Cybercrime is going to cost the global economy 5.2 trillion dollars between 2020 and 2025, and cybersecurity incidents are currently one of the main risks that companies face. The security of its customers is a priority for Thales, but so too is that of its suppliers. 

That is why the Group has decided to use its cybersecurity expertise to deploy a vast plan of action to protect its suppliers from cyberattacks.

© Thales
Roque Carmona

The aim, first of all, is to make our suppliers aware of the cybersecurity risks out there,” says Roque Carmona, SVP, Group Chief Procurement Officer. “And beyond that, we want to improve their maturity in this area, in order to strengthen the resilience of Thales’s supply chain and, by extension, that of the company itself.”

As Stéphane Lenco, VP, Group Chief Information Security Officer, explains: “Over the past few years we have seen a number of attacks that have targeted our supply chain. Some of these attacks can have a direct impact on our business, particularly if data that we share with our partners is leaked.”

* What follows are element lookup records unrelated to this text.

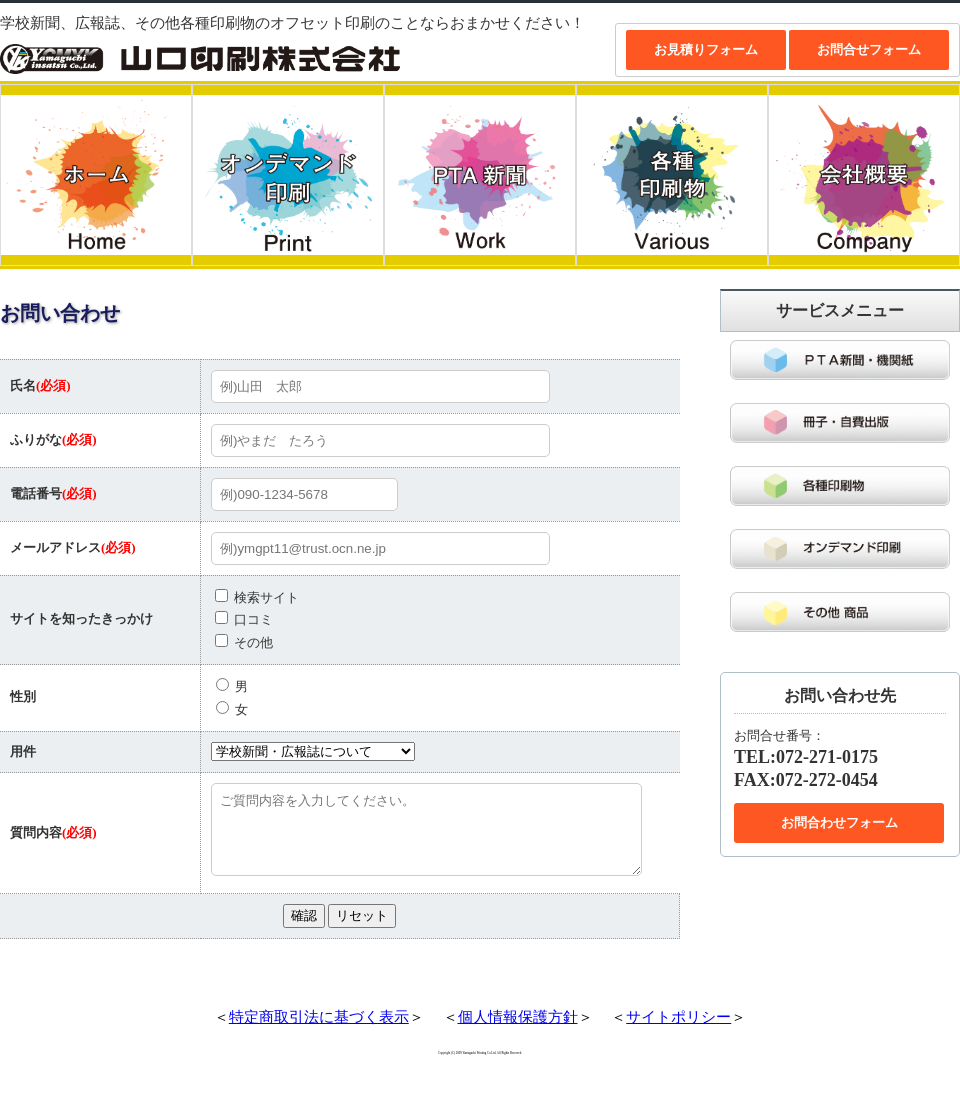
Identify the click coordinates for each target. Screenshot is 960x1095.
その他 (244, 642)
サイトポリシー (678, 1032)
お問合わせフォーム (839, 822)
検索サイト (257, 597)
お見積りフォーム (706, 49)
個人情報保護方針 (518, 1032)
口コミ (244, 619)
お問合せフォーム (869, 49)
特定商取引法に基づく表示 (319, 1032)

These attacks can also directly affect our customers,” adds Sarah Korsia, Cybersecurity director at Thales Digital Factory, “for example, if a system that we integrate contains malware. They can also lead to production being halted on our customers’ – and indeed our own – sites.”

Securing our supply chain

The awareness programme that the Group has implemented is the result of work done by Procurement in partnership with a range of specialists: cybersecurity experts and the heads of information system security, to help suppliers detect and respond to attacks; legal experts, to determine new contractual requirements; and instructors, to support both procurement staff and suppliers.

We are asking our suppliers to assess their maturity in terms of cybersecurity, to take into account the new cybersecurity clauses in our contracts and, if necessary, to take the steps required to improve their cybersecurity resilience,” says Roque Carmona. “Only by ensuring the security of our supply chain can we strengthen the trust on which both our supplier and customer relationships are based.”